Image by jenosale via Flickr

Today is Thanksgiving and I stayed home and slept all day. It wasn’t a bad day or eventful at all. Me and Mr. Shitty pants were very comfortable on the couch. The only time I left the house was for a meeting in the morning. Also when Mr. Shitty pants made me walk him around the entire subdivision. My dog has me under totally control. He can’t seem to use the bathroom unless we walk a distance. He also tries to direct where we go with pulling on the leash. I feel like he five-pound ass is walking me.¬† My day included sleeping, watching T.V. and fantasizing about my future children. Since I am not sharing a meal with a group of people, and what I am thankful for.

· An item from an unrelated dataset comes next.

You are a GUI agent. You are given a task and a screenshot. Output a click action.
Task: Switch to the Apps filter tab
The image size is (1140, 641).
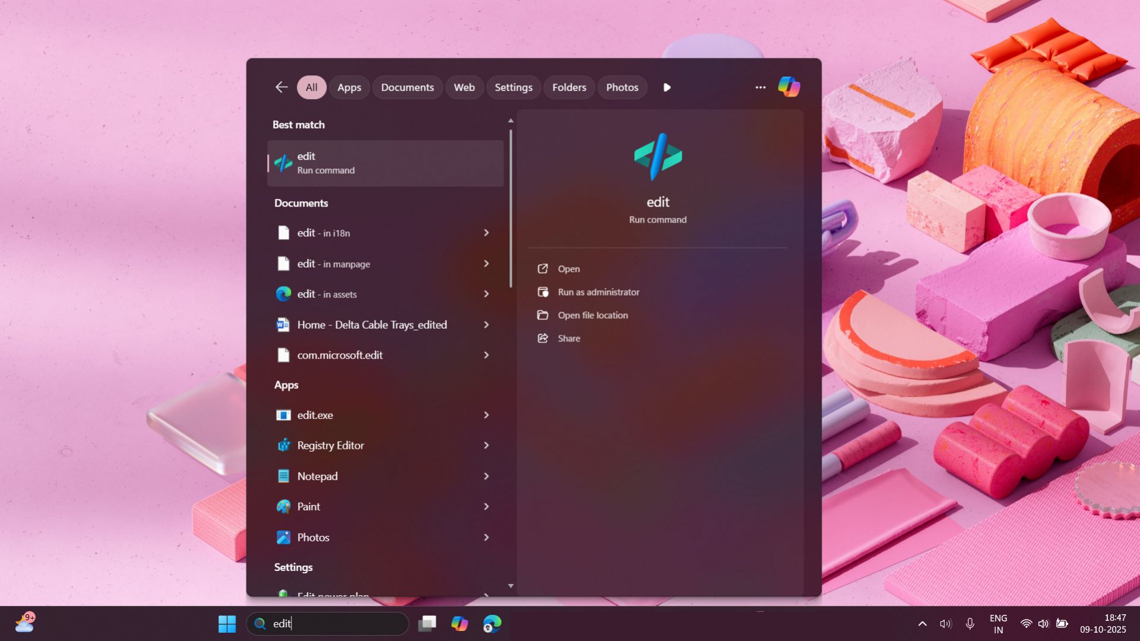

I thought my blog would be just as good.

1) My health I am a healthy even though I smoked for a number of years.

2) My family I was not close to my family at all growing up. Now I have a relationship with several of my family members that I am great full for. A cousin that always felt like my sister. My brother who is really my cousin and I we have gotten allot closer. I have a better relationship with both of my parents. My aunt who is my mother’s twin sister and I have become very close over the years. All the reason I think about moving home.

3) My job I appreciate having this job. I might complain on occasion, OK a whole lot. I do thank god I can pay my bills and keep a roof over my head.

4)My Friends– I have really great people in my life. Even thought I am an introvert they are still there for me.

I am blessed and Thankful for everything!!! I know I complain and seem ungrateful. I am working on appreciating my blessings everyday.